What is needed is for Islamic nations to renounce aggression as a means of establishing a Caliphate.
They must recognise that terrorism, murder and enforced conversion are crimes against humanity and condemn them.

In the meantime, military action to thwart their ambitions is not only desirable, but necessary. 
It must be carefully planned and well executed. This is not something to be botched or undertaken lightly.
There can be no backing out halfway through the mission.


----------



## Ralphy1 (Sep 8, 2014)

Although a caliphate may be desirable on the part of many Muslims Arab nations are beginning to see that Isis is not the way to accomplish it, and this time the mission will be truly accomplished...


----------



## Warrigal (Sep 8, 2014)

Let's hope so. 
I really don't want to see the gains of The Enlightenment washed away in bloody conquest.

Mind you, it would help if western powers and global trade/commerce weren't so unfair to the poorer nations.
Some changes needed here also.


----------



## Ralphy1 (Sep 8, 2014)

Surely the world will be made safe for democracy once again at the end of the day and at the end of a gun...


----------



## Warrigal (Sep 8, 2014)

End of a gun? This is not 1945 any more.


----------



## Ralphy1 (Sep 8, 2014)

Quite right, at the end of a Hellfire missile from one of our drones and under the boot of one of our allies...


----------



## JustQuinn (Sep 8, 2014)

This is an enemy that  will never  be  defeated...and will just  resurface in different  form.   Ralphy  I  fear  you are living in the past


----------



## Ralphy1 (Sep 8, 2014)

No, no, I am definitely looking forward to the future when this scourge is destroyed, especially with your help.  BTW, Lisa is very excited about the pending action...


----------



## JustQuinn (Sep 8, 2014)

remember  the biography  of Bin Laden?    read it again!   These  people have nothing to lose   whereas  we  in the  west.......   (I only wish Lisa  could  be harnessed  effectively)


----------



## Ralphy1 (Sep 8, 2014)

Yes, the virgins and all of that, but we have the means to chase them down and kill them, one at a time if necessary... (Lisa can be managed at times but will never be completely controlled.)


----------



## Davey Jones (Sep 8, 2014)

I dont care what strategythey use as long as no U.S. body bags come home.

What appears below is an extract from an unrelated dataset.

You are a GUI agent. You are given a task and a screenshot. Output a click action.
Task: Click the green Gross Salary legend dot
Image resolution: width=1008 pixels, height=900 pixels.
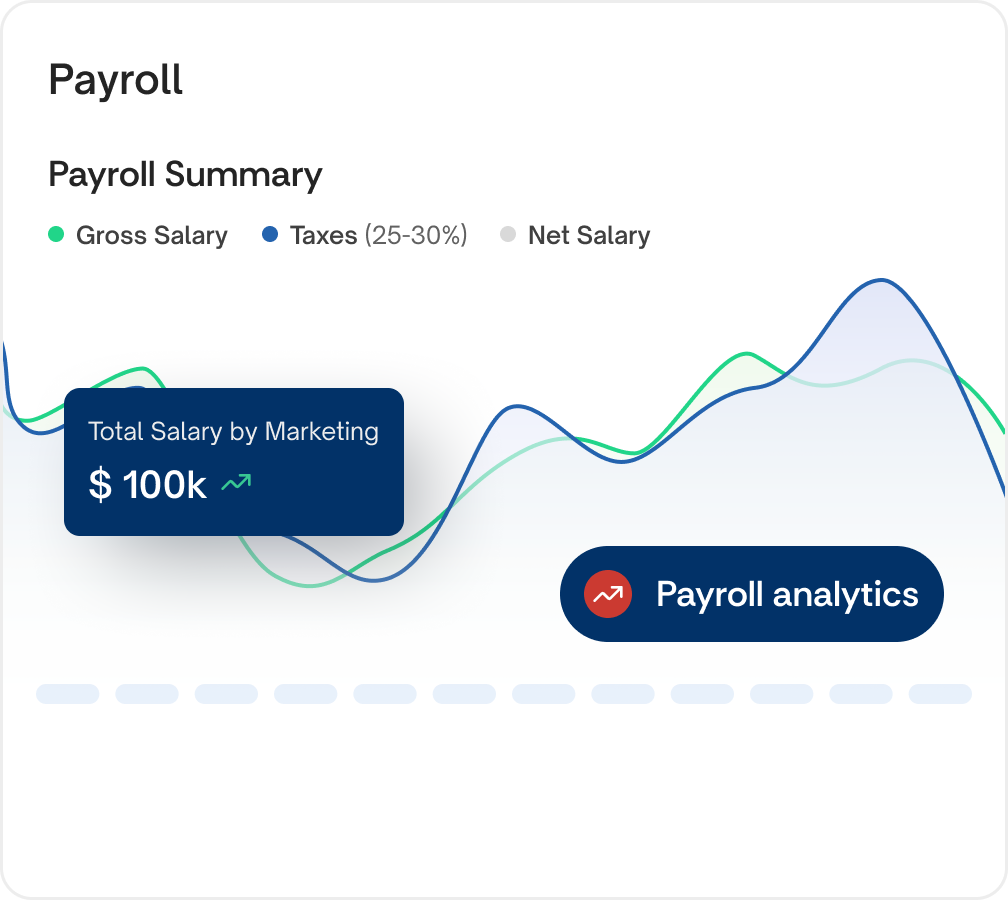click(x=57, y=235)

Im still very worried about that part.


----------



## Grumpy Ol' Man (Sep 8, 2014)

Boots on the ground and missles and drones won't change a centuries old culture.  We've been at war over 10 years with the jihadists.  They don't want democracy.  They don't know how to live in a democracy.  They will make every attempt to take down any democratic government and install their specific brand of fundamentalist Islam.  

We will not and can not wipe them off the face of the Earth.  They are too plentiful and too well entrenched in democratic societies.  Hundreds of thousands of innocents would be killed if we think we can go into Europe, Russia, China, South America, and the U.S. and wipe out every Muslim who wants to do us harm.  This is an entirely different playing field that Nazi Germany or Communist USSR.  

The first thing that MUST happen is a significant segment of the Arab/Muslim world begin condemning the radicals and assisting with "pest control".  Then, we need to empower more agencies like NSA to monitor communication between the radicals.  (I do NOT feel this infringes on my personal liberty.  If I am doing nothing wrong, I don't care who listens in to my phone conversations!)  Lastly, we need quick and certain punishment for those committing acts of terrorism.  They may talk big about being martyrs and the umpteen virgins.  If the penalty is a quick death and they know that, most will think twice.


----------



## TrickorTreat (Sep 8, 2014)

As you may have read, 30 young Muslim youths who went over from the UK to join in the rebels fight against Assad, are crying that they now want to return home because they do not agree with what IS have been doing.
The British population are dead set against them ever being allowed to return. They chose to go there and pick up a gun and kill so stay there they must, we don't want them back. No-one will ever convince me that these 30 men stood at the roadside watching whilst IS continued their murderous march through Iraq murdering, beheading, crucifying, raping and burying alive, those who refused to join their warped religion. Some of the Liberal idiots here talk about a "deradicilisation programme" for them in order for them to return. Lord help us ! we are bringing vipers into the nest.


----------



## Warrigal (Sep 8, 2014)

> The first thing that MUST happen is a significant segment of the Arab/Muslim world begin condemning the radicals and assisting with "pest control".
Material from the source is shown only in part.